The candlelight vigil held in the days following the shooting that showed a community coming together to resist, with a kind of human Kevlar vest, the bullets of hatred that still ring through the air.



A vigil of common folks, of all ages and colors, coming together to say that the thoughts and ideas espoused by one white man before and after he gunned down a young black man do not reflect community values, not this community, not at this time in history.



There was light from the Lions Club of Port St. Joe, which immediately established and seeded a fund for the Gant family at Centennial Bank to help defray medical costs, which after six weeks are surely astronomical.



There is also light to be found in the reflections of a mother one month after her son was shot.



Gloria Gant, a hugely popular and superb teacher at Port St. Joe High School, stopped by this office between trips between home and the hospital one day in order to get something out.



She wanted, needed, to say something to the community that had tried to wrap their hands and hearts around her family and her son.



“People might read what happened here and think this is the most terrible place in the whole world,” Gloria said that day. “But I am here to tell you that is not true. This is a wonderful community, with warm, generous people who have been so kind and loving to us.



“This (incident) is not what this community is about. We just thank all the people who have reached out and supported us.”



That is Gloria and that was, in large measure, Everett.

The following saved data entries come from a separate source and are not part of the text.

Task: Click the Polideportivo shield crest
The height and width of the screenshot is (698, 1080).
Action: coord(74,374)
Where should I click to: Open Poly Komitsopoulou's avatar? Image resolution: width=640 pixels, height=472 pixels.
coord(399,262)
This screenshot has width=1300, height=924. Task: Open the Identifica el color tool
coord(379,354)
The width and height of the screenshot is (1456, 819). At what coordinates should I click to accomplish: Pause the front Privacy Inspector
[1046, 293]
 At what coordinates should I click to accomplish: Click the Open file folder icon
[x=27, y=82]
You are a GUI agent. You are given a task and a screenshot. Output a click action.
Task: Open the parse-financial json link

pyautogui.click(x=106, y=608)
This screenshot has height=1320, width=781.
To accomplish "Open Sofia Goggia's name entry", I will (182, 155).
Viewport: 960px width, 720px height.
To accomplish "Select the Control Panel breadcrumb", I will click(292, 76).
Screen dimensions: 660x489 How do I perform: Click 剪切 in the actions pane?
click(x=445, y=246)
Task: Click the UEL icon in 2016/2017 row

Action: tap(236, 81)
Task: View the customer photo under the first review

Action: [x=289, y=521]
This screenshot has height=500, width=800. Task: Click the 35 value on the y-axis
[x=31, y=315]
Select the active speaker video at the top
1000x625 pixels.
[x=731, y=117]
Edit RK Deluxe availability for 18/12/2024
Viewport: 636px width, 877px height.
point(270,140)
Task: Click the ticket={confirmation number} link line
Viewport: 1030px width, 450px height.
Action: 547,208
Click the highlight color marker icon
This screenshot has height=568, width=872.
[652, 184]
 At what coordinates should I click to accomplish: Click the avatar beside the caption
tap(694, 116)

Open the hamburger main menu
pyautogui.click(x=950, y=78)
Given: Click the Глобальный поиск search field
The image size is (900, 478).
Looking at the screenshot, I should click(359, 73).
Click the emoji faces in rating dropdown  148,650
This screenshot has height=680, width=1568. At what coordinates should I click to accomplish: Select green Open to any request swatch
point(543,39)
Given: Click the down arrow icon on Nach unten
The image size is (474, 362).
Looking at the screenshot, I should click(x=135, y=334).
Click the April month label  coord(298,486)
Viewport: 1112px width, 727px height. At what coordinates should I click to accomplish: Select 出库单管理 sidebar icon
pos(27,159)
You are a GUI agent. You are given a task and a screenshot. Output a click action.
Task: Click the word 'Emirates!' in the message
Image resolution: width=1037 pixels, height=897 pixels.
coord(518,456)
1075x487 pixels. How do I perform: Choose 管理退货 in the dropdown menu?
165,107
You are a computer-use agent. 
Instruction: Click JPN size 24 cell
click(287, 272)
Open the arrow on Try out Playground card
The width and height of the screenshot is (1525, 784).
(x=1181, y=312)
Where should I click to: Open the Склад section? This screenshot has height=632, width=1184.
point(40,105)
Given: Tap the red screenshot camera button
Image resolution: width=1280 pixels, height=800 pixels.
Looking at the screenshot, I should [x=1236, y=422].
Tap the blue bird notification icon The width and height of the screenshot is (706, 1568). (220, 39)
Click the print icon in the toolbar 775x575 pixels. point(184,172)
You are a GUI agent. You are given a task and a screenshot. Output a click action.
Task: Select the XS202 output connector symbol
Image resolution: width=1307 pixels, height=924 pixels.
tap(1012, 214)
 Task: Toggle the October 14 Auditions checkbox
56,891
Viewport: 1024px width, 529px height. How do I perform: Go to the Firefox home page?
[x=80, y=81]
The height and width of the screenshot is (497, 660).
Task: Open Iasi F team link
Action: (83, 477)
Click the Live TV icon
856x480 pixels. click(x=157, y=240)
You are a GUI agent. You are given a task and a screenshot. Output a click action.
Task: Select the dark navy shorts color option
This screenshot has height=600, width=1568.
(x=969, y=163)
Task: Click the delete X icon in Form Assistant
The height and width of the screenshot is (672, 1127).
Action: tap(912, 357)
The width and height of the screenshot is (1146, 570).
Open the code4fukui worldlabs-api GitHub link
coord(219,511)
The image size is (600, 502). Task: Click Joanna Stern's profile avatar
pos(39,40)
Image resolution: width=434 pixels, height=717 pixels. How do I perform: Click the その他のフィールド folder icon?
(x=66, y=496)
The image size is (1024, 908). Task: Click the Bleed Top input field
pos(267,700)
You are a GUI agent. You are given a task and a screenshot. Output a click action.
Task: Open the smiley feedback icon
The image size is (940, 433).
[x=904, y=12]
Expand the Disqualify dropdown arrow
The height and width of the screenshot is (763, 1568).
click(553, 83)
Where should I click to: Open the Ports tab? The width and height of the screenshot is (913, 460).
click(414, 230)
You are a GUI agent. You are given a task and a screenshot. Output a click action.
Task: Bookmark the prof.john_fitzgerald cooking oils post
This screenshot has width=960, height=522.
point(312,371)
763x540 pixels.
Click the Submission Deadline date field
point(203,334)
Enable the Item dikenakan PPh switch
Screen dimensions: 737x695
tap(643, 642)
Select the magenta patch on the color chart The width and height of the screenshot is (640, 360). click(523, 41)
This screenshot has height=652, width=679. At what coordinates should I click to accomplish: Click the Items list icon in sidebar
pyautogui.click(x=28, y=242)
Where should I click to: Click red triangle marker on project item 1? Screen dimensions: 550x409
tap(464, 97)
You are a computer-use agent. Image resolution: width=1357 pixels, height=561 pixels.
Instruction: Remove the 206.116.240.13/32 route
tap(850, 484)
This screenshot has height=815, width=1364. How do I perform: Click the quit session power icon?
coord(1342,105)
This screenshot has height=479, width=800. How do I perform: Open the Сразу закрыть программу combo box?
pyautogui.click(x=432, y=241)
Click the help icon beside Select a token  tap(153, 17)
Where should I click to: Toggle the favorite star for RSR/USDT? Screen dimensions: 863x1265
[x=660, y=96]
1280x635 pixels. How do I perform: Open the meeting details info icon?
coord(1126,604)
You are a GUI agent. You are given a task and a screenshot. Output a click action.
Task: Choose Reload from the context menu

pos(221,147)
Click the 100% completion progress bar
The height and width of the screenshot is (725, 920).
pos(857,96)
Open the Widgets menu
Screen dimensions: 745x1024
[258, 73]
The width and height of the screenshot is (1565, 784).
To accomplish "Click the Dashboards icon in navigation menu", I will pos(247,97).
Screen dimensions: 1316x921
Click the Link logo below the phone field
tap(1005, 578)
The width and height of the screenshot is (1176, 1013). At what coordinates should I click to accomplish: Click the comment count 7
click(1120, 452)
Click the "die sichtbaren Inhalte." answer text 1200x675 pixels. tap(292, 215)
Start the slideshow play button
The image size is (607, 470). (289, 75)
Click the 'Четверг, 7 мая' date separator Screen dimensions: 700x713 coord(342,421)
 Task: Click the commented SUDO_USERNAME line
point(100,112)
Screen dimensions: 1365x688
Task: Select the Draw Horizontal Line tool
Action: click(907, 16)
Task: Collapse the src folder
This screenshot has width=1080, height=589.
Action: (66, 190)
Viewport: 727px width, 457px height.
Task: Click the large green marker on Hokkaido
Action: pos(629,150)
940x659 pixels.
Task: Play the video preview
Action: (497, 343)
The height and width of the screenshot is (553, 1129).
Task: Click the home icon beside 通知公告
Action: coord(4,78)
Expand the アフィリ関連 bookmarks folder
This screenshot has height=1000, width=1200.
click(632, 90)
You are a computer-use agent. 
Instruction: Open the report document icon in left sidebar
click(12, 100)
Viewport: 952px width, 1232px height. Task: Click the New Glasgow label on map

Strong of spine, huge of heart, gentle of spirit, a son reflecting the values he was raised with, carrying them with him through life, no matter the ups and downs tossed in front of his path, self-inflicted or not.



And comfort can also be wrung from the outreach of people of this community and their refusal to accept the terms under which Everett left this world. Here is but a sampling in the hours after his death was announced, left on The Star Facebook page.



And this is just a sampling:



Cee White – “this is so sad to hear”;



Barrett Lowry – “Praying for the Gant family”



Jake Richards – “Prayers with the Gant family. I’m so glad that the ignorance of (the shooters) actions and in some of the comments do not reflect how our community as a whole responded. Nor does it reflect on how the impact that Everett’s life had on others.”



Sherrin Hill – “Praying for the Gant family. What a terrible loss.”



Woodyard Princess Adams – “My heart is heavy right now.”



Debbie Boatright – “My thoughts and prayers go out to the Gant family and to all his friends and he had a lot. Just breaks my heart that is happened to such a special person that everybody loved. Heavy heart right now.”



Veronica Barrington – “This is so sad to hear … This is the time that Port St. Joe should still stand strong for this family in spite of this senseless and evil act…”



Kelly Johnson Parrish – “Yes, how we all shake our heads … how any human being could be so filled with hate.”



The sky is crying this Tuesday morning.